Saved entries
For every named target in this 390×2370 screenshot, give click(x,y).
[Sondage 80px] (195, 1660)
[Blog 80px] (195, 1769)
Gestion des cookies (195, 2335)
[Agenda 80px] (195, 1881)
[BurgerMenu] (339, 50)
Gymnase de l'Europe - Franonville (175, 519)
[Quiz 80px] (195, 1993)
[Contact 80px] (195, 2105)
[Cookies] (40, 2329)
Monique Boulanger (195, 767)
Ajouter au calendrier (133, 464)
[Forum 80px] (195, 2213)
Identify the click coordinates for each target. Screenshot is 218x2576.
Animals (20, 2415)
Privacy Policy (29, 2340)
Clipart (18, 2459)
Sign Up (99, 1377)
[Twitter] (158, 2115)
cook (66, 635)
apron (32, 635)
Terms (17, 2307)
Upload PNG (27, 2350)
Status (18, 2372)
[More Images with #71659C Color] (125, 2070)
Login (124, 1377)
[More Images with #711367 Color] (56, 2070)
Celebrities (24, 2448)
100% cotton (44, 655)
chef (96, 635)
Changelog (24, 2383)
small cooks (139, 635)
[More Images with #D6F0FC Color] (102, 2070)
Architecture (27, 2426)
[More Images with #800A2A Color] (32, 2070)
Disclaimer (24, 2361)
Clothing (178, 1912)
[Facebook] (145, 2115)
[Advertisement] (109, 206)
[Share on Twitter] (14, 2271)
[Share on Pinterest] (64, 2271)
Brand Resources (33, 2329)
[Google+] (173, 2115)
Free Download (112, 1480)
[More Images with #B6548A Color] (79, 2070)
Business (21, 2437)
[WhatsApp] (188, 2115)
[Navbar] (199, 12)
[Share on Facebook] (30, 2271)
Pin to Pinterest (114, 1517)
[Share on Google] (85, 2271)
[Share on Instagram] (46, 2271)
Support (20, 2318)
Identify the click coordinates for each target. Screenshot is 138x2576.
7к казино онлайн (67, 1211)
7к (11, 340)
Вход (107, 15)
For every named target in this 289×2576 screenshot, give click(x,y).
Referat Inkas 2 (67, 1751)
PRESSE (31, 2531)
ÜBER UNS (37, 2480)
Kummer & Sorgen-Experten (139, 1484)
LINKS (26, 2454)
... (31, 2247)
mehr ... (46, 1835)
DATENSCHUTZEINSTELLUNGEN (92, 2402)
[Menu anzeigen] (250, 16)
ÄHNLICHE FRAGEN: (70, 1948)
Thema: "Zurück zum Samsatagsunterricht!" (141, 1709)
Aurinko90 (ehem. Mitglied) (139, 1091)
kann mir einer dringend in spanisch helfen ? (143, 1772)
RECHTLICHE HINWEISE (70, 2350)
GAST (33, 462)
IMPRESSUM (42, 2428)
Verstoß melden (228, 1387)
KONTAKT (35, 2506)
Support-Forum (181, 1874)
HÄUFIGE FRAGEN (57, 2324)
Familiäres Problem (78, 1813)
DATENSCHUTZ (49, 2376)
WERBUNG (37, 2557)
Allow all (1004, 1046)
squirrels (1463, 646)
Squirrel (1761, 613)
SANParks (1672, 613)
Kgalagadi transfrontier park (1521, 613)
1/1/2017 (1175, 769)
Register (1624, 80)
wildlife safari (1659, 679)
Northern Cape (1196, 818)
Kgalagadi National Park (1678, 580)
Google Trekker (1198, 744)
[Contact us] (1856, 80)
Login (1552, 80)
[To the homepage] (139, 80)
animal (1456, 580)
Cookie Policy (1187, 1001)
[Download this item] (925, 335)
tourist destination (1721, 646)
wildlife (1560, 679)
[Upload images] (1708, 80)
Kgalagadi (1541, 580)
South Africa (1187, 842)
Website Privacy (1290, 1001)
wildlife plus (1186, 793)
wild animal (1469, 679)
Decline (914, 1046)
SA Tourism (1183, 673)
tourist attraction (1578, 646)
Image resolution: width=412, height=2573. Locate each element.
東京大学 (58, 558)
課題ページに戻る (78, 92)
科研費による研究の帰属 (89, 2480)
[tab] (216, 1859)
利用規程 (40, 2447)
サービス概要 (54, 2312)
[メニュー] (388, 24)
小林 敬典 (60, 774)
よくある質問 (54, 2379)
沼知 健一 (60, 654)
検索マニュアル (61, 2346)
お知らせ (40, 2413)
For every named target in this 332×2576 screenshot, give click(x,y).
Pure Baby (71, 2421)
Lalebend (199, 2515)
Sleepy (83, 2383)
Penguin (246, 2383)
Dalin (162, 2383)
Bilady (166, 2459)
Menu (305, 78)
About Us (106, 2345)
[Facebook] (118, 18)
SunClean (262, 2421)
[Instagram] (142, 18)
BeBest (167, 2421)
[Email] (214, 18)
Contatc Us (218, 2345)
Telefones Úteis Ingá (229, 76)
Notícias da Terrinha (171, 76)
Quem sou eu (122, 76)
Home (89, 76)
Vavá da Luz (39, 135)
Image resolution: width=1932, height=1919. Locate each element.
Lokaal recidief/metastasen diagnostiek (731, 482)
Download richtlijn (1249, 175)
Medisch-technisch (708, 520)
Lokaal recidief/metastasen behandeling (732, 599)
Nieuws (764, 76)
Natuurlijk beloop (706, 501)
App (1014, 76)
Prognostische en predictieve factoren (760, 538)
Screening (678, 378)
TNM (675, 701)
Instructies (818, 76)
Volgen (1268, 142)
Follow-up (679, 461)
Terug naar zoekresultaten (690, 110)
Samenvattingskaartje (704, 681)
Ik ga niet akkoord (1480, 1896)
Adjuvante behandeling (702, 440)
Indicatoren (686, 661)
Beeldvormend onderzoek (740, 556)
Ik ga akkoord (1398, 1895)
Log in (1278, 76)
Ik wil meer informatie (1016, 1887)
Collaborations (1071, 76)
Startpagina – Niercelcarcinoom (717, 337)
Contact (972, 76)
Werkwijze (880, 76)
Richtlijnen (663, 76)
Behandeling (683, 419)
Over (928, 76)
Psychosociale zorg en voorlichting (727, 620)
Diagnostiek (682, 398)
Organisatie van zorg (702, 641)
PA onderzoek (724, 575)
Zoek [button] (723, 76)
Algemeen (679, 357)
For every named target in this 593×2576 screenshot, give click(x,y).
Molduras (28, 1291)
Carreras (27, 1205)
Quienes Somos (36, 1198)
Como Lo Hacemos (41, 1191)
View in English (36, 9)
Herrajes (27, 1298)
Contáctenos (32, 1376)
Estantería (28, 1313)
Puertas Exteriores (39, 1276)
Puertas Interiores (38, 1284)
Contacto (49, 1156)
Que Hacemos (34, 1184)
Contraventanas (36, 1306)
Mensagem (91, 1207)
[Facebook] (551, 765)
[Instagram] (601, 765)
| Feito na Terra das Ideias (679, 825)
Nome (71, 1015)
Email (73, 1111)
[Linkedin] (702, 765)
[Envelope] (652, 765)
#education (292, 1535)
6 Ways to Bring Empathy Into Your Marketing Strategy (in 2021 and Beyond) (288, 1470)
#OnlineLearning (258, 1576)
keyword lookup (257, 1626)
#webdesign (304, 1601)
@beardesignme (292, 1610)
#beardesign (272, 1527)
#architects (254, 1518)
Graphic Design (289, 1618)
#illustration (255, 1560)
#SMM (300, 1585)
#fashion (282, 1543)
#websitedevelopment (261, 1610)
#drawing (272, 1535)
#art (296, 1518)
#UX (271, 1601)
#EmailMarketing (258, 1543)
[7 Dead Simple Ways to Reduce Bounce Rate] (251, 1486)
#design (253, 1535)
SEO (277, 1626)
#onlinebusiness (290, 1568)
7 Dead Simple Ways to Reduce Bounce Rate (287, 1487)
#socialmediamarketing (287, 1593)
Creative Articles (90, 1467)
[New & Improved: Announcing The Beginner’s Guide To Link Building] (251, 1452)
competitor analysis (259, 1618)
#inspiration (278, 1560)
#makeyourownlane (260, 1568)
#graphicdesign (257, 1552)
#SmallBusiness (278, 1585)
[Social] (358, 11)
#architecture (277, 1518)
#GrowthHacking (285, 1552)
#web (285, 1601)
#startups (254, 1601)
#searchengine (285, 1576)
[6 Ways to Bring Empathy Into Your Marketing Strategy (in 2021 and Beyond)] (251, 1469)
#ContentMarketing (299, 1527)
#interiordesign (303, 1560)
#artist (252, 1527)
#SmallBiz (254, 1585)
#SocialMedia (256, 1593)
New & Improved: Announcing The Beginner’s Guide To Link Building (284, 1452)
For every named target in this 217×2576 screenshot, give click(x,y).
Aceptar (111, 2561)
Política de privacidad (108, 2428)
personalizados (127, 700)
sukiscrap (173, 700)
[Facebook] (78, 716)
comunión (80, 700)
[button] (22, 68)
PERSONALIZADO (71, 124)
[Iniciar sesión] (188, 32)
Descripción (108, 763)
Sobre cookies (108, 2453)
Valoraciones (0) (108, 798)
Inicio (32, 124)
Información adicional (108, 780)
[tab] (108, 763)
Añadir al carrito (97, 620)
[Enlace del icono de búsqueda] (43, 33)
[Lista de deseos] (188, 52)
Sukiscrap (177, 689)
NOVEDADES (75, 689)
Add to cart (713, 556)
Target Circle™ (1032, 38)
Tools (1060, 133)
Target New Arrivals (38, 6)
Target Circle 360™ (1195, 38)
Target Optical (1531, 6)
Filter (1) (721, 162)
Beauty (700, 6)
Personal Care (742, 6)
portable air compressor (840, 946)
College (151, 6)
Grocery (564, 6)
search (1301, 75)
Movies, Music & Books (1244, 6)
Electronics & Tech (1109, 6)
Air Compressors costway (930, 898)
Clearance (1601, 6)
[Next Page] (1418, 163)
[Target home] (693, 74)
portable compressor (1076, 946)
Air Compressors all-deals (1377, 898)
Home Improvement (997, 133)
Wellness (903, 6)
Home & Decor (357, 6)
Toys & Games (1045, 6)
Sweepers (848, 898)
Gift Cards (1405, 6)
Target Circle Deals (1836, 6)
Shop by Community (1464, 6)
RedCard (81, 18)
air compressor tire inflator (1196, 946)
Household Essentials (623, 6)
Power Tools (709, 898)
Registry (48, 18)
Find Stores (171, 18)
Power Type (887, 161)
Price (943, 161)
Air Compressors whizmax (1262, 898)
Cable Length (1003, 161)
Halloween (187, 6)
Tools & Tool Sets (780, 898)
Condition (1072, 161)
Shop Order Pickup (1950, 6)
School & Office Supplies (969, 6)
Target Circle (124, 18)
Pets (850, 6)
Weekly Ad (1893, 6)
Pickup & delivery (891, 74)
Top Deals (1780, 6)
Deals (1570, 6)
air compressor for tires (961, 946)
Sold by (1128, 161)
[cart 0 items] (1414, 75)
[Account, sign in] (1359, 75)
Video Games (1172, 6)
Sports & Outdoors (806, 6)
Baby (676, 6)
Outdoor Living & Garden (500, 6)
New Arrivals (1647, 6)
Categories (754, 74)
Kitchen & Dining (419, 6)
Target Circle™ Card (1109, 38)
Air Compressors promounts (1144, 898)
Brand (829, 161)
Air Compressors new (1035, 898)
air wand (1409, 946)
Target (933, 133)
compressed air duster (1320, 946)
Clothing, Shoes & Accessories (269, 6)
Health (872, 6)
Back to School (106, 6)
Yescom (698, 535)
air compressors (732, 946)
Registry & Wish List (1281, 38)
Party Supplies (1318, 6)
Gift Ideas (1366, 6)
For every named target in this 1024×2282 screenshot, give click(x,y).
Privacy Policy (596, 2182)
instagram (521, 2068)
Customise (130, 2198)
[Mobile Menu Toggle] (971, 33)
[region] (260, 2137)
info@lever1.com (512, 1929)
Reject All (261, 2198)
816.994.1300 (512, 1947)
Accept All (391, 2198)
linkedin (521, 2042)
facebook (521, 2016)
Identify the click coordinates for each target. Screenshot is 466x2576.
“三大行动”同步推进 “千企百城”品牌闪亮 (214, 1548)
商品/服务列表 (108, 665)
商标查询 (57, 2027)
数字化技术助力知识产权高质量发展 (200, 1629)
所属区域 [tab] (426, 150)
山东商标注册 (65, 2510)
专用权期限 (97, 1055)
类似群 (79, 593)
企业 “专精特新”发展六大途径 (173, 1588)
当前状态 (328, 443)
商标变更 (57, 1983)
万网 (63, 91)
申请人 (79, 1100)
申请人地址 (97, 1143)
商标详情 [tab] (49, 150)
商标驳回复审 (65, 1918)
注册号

• [Instructions for the task]: Copy word for word the stretch of entries above from the line that has "[Facebook] (78, 716)" through the line that has "Air Compressors all-deals (1377, 898)", both ends included, and nothing outside it.

• [Solution to this task]:
[Facebook] (78, 716)
comunión (80, 700)
[button] (22, 68)
PERSONALIZADO (71, 124)
[Iniciar sesión] (188, 32)
Descripción (108, 763)
Sobre cookies (108, 2453)
Valoraciones (0) (108, 798)
Inicio (32, 124)
Información adicional (108, 780)
[tab] (108, 763)
Añadir al carrito (97, 620)
[Enlace del icono de búsqueda] (43, 33)
[Lista de deseos] (188, 52)
Sukiscrap (177, 689)
NOVEDADES (75, 689)
Add to cart (713, 556)
Target Circle™ (1032, 38)
Tools (1060, 133)
Target New Arrivals (38, 6)
Target Circle 360™ (1195, 38)
Target Optical (1531, 6)
Filter (1) (721, 162)
Beauty (700, 6)
Personal Care (742, 6)
portable air compressor (840, 946)
College (151, 6)
Grocery (564, 6)
search (1301, 75)
Movies, Music & Books (1244, 6)
Electronics & Tech (1109, 6)
Air Compressors costway (930, 898)
Clearance (1601, 6)
[Next Page] (1418, 163)
[Target home] (693, 74)
portable compressor (1076, 946)
Air Compressors all-deals (1377, 898)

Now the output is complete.